━━━━━ SOURCE MATERIAL

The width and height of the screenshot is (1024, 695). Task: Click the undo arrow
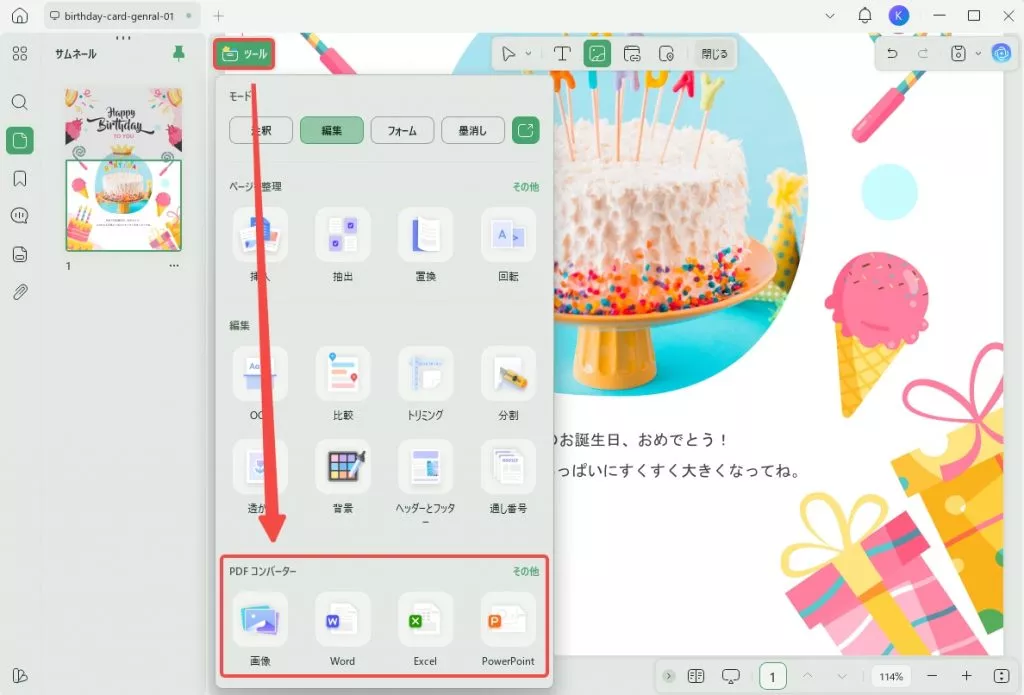click(x=891, y=53)
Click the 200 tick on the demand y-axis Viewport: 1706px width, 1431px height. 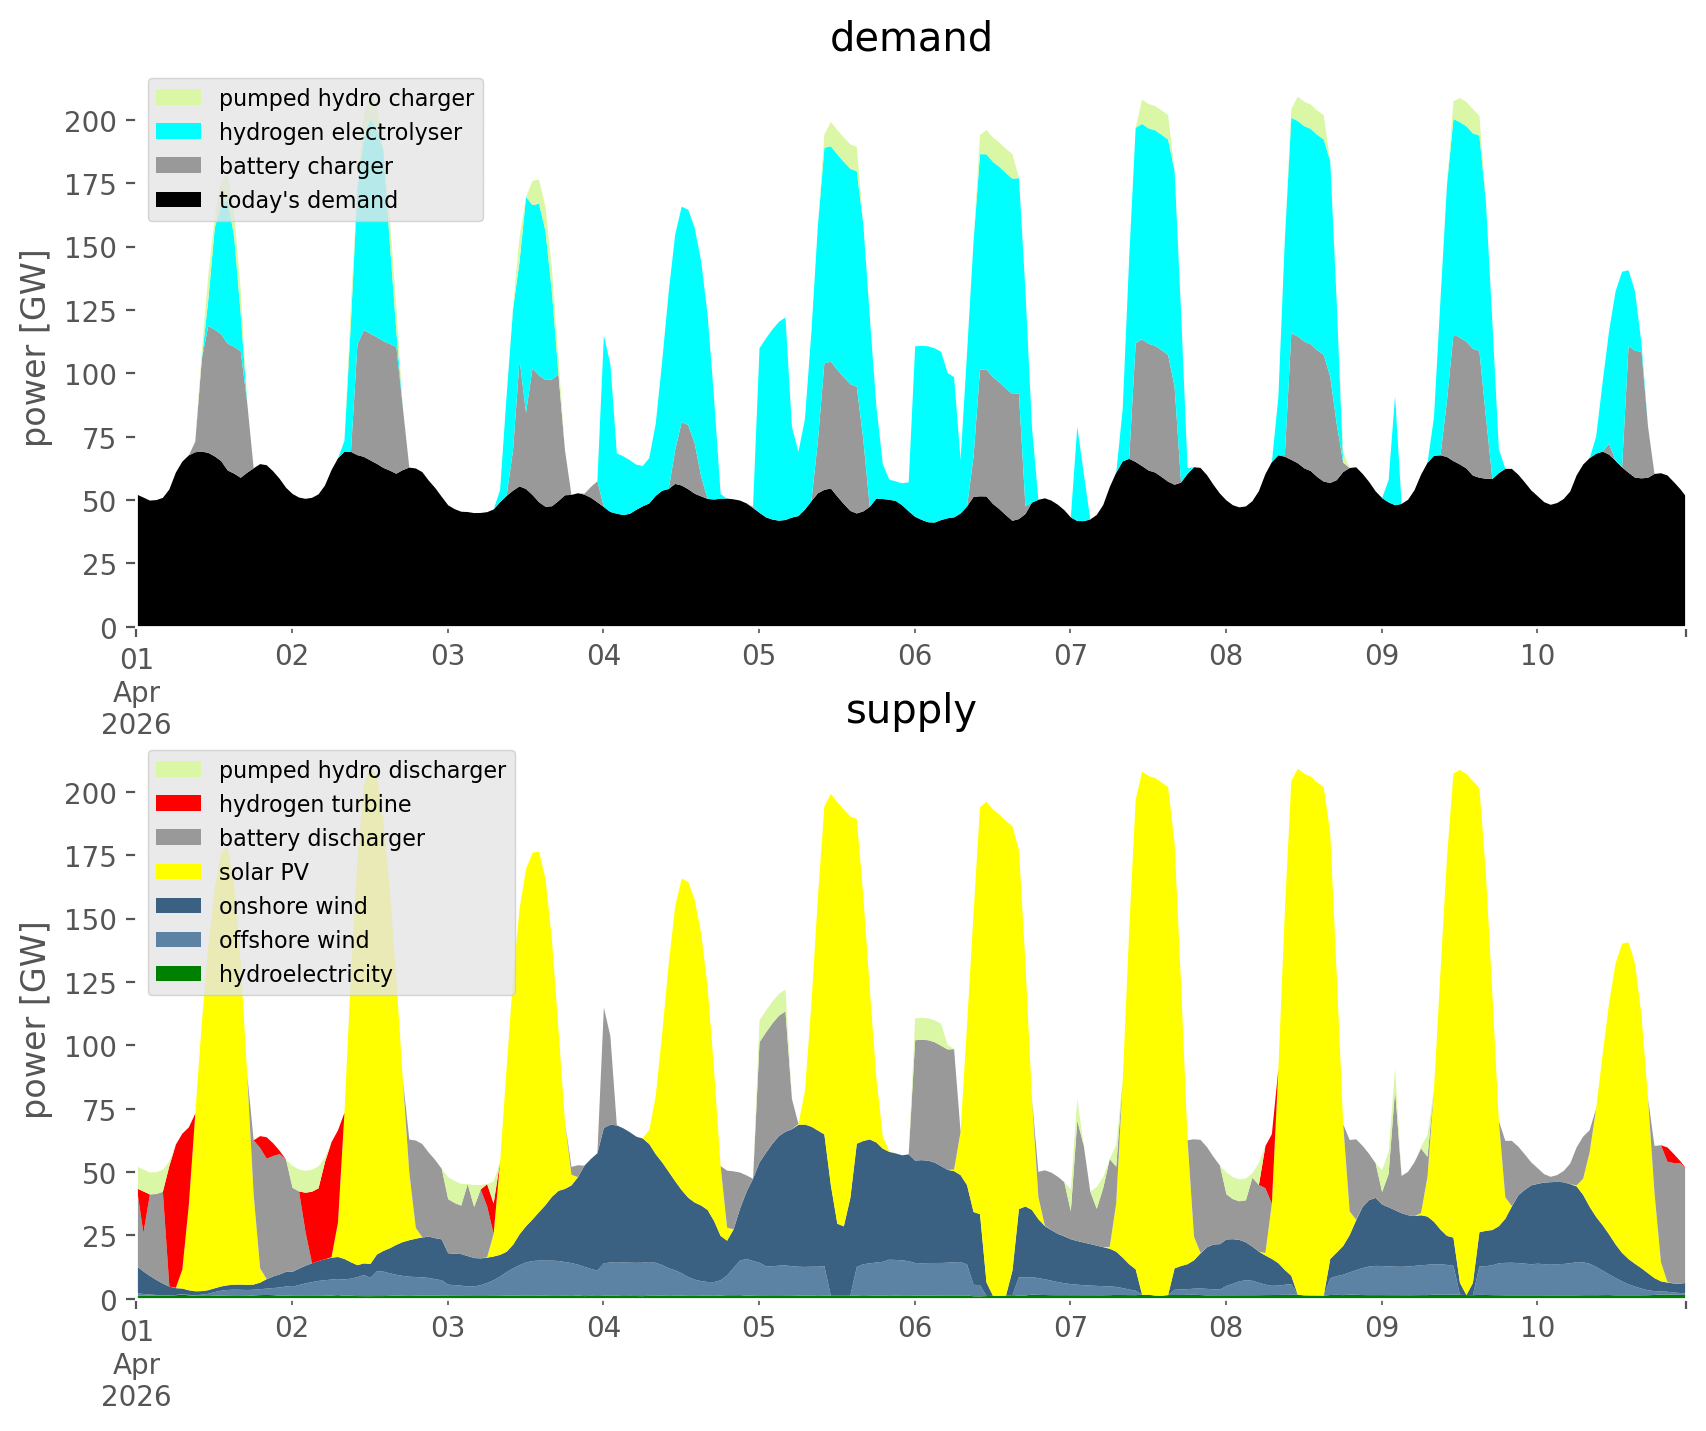[91, 122]
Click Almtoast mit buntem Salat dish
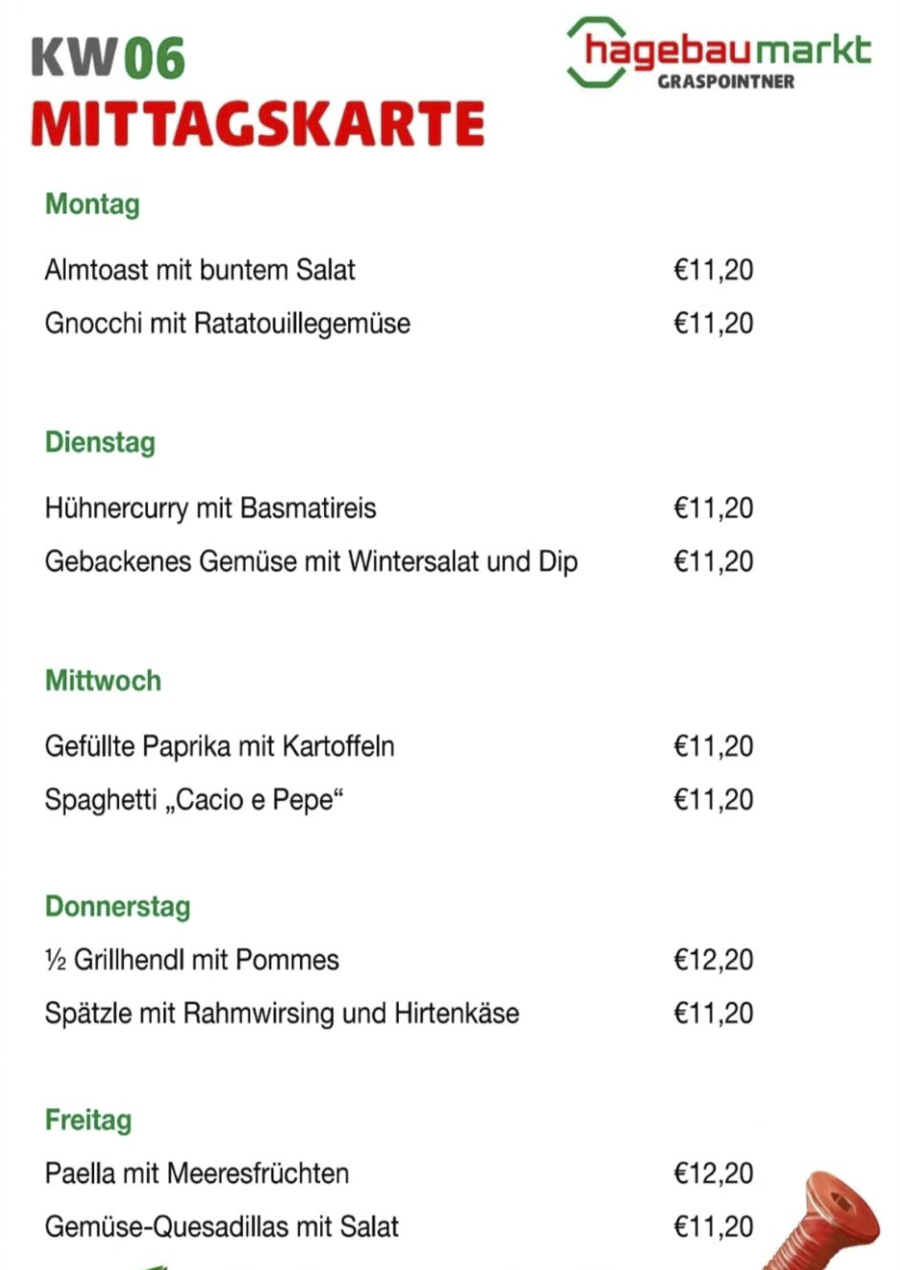This screenshot has width=900, height=1270. coord(200,270)
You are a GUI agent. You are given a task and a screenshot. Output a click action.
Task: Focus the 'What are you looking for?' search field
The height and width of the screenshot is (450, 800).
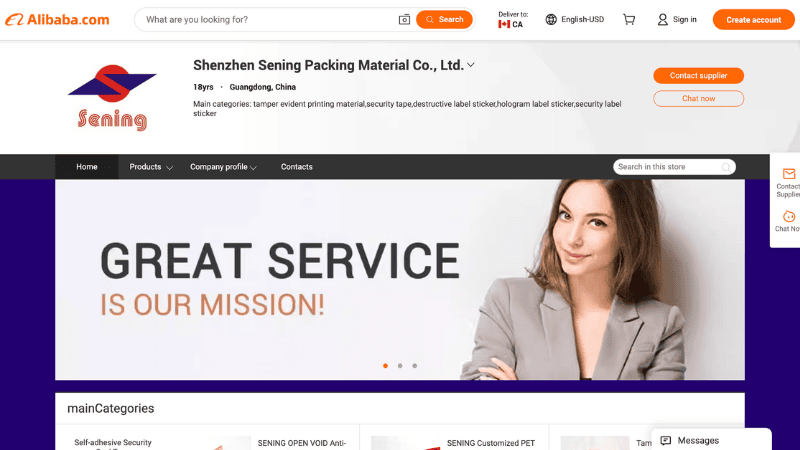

━━━━━━━━━━

## WHAT THE EXERCISE ASKS
Can you rewrite the lines from the one containing "You are a GUI" through the end of the lines, swapping "screenshot" for "screen image" and keeping everything else the same? Leave the pictures out.

## THE REPLY
You are a GUI agent. You are given a task and a screen image. Output a click action.
Task: Focus the 'What are you looking for?' search field
The height and width of the screen image is (450, 800).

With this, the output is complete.